The Reshoring Challenge: Why and How CEOs are Moving Jobs Back to America

August 05, 2016


For his reshoring initiative, Rongione paid to move unique knitting equipment from China to Pennsylvania in part by using a YouTube video of Jackson to appeal to investors on Kickstarter, the crowdsourcing website.

[William Holstein| August 2, 2016 |Chief Executive]

Bollman, which says it is America’s oldest hat company, with more than $10 million in annual sales, bought the Kangol brand in 2001 from a British company. That company had previously sent all of its custom-made machines dating back to the 1930s and 1940s to southern China, where it made the beret-like Kangol hats. So Bollman, in effect, inherited a factory in China, containing the special machines that performed at much lower costs than any new machine might.
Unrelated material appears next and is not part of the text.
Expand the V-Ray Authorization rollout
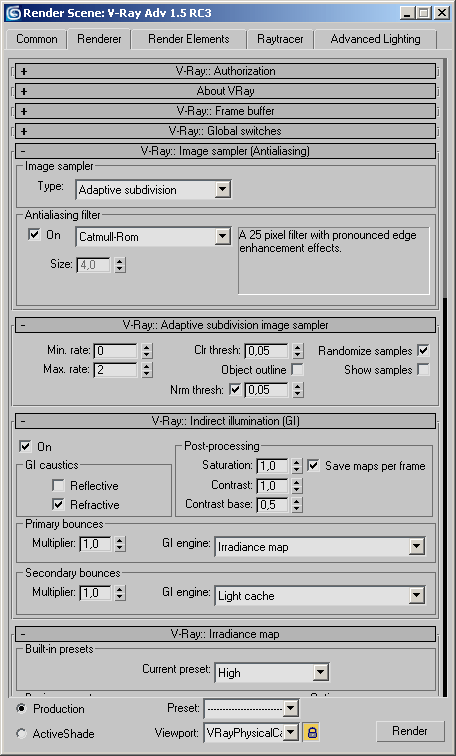Screen dimensions: 456x756 (225, 71)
Bollman struggled to manage the factory profitably and ultimately sold it to a Chinese hat maker, but that arrangement fell apart and the idea to simply move the equipment to central Pennsylvania was born. Rongione set aside some of the employee-owned company’s funds, raised some from the state of Pennsylvania and then launched the Kickstarter campaign. Jackson, wearing a t-shirt that reads “Motherfunder,” a slight variation of a word he’s known for uttering on screen, appealed to viewers to support the move. They did, ponying up more than $100,000.
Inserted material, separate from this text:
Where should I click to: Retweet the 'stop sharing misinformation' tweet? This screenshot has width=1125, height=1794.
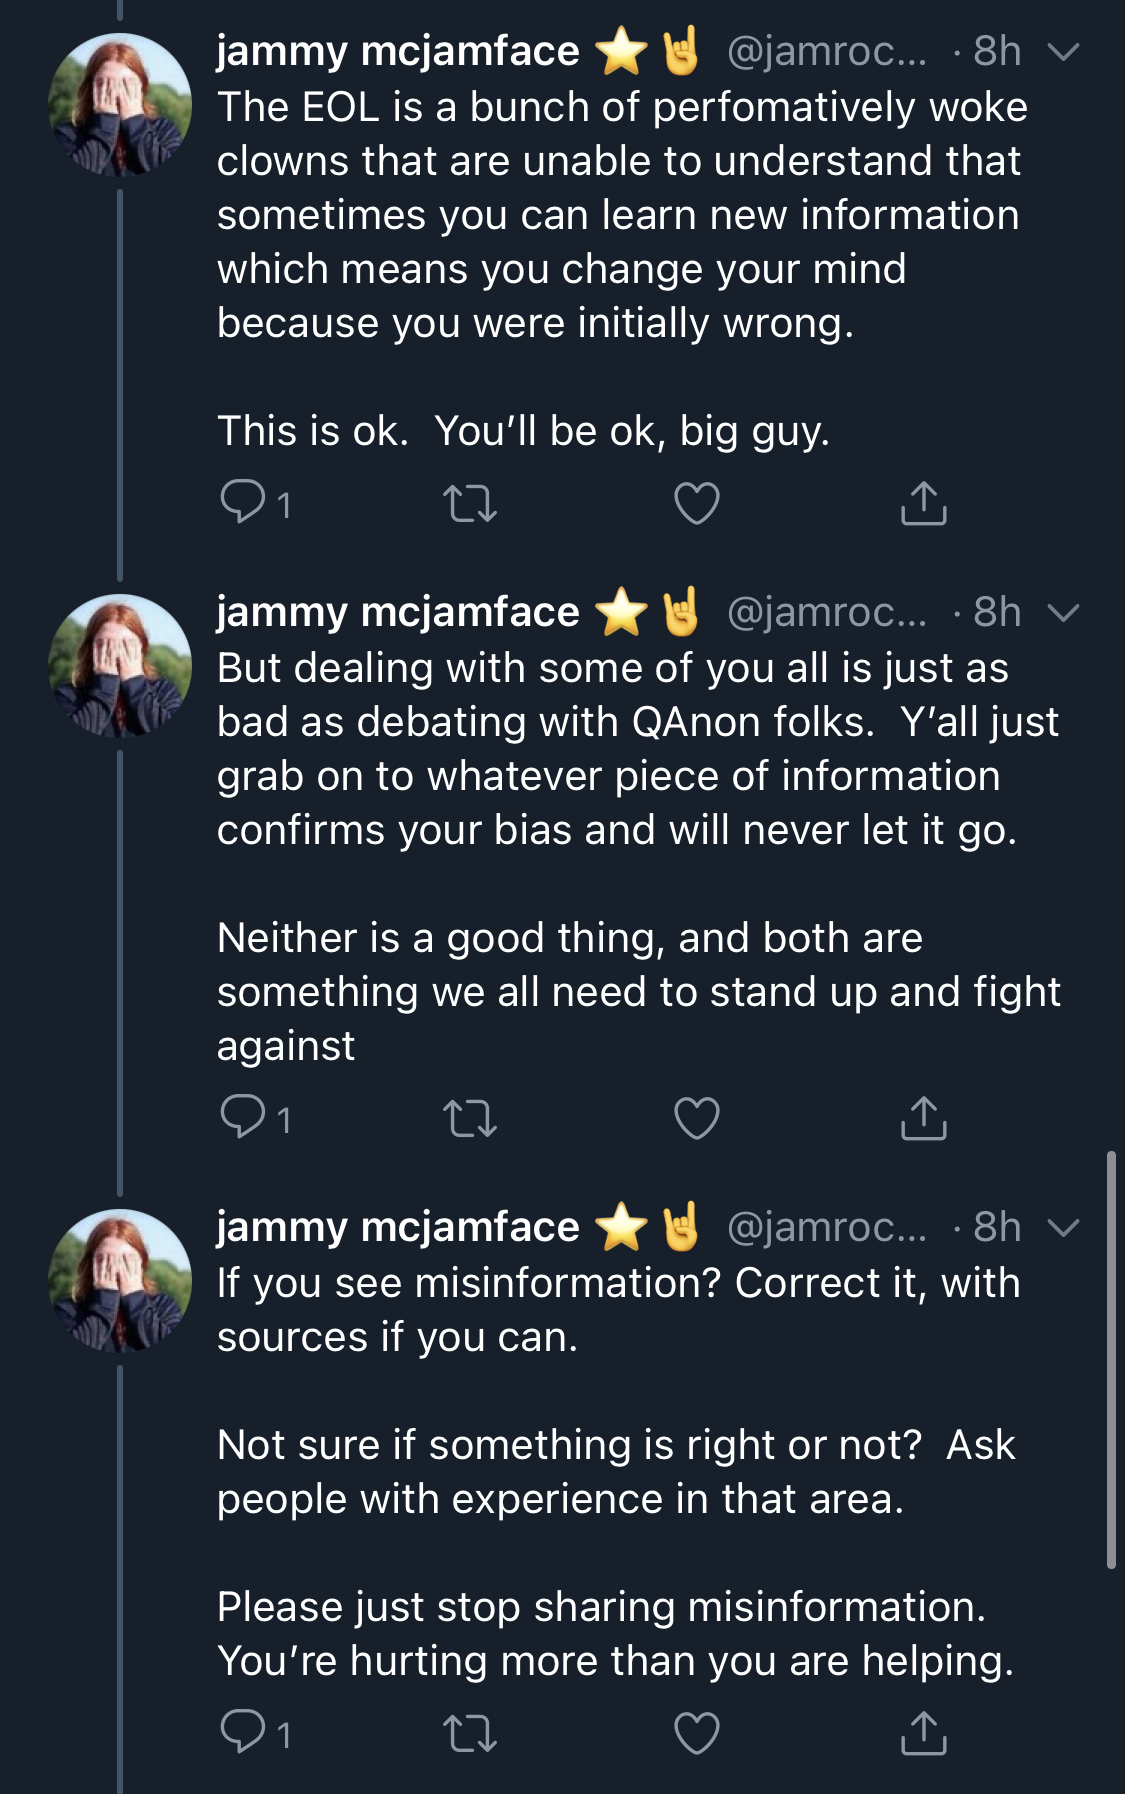470,1733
The company recently moved 10 of the knitting machines, is preparing to move dozens more, and is hiring workers at a starting hourly wage of $10.30 an hour. But it is finding that its workers, both new and old, have a big learning curve ahead of them in absorbing how to master the knitting process, which is new to the company.
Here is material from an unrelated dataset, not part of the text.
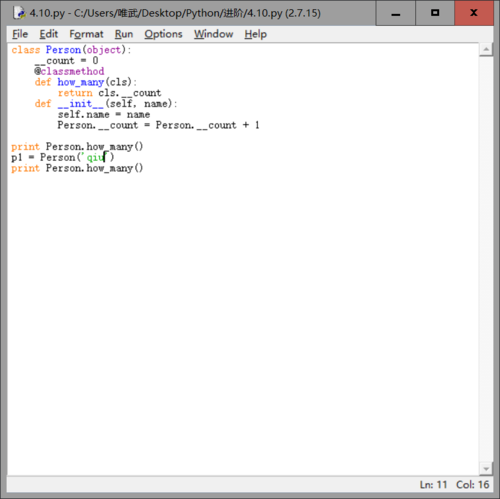Click the Ln: 11 Col: 16 status indicator
This screenshot has width=500, height=499.
coord(454,484)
“Hiring people with the specific knowledge has been virtually impossible,” Rongione says. “No one has the knowledge on this type of equipment.” So the company has brought in experts from Britain who are familiar with the equipment and worked with a local community college in Reading, Pennsylvania, to train students to become apprentices. The final outcome remains uncertain. “We still have a mountain to climb,” Rongione says.

More American CEOs are, in fact, deciding to bring home jobs from China and elsewhere. After going only in one direction for many years, the Reshoring Initiative, based in Kildeer, Illinois, reports that the total number of manufacturing jobs that were created in the U.S. in 2015 slightly exceeded the number of jobs shipped to other countries. It estimates that the combination of reshoring and foreign direct investment brought about 67,000 jobs back to the U.S. in 2015 versus 60,000 that went out, for a small net margin of 7,000 jobs.

About 60% of the jobs returning come from China. The auto industry is the most significant in terms of jobs repatriated, suggesting that large companies are the prime movers. But the Reshoring Initiative says companies of less than $1 billion in annual sales account for about half the jobs being created in the U.S.

The trend lines are not sparking the kind of celebration many reshoring advocates might have hoped for, at least not yet. One reason is that the presidential campaign rhetoric has politicized the issue so deeply that major companies such as Caterpillar, NCR and Ford Motor, all of which have brought some jobs home, decline to discuss the issue.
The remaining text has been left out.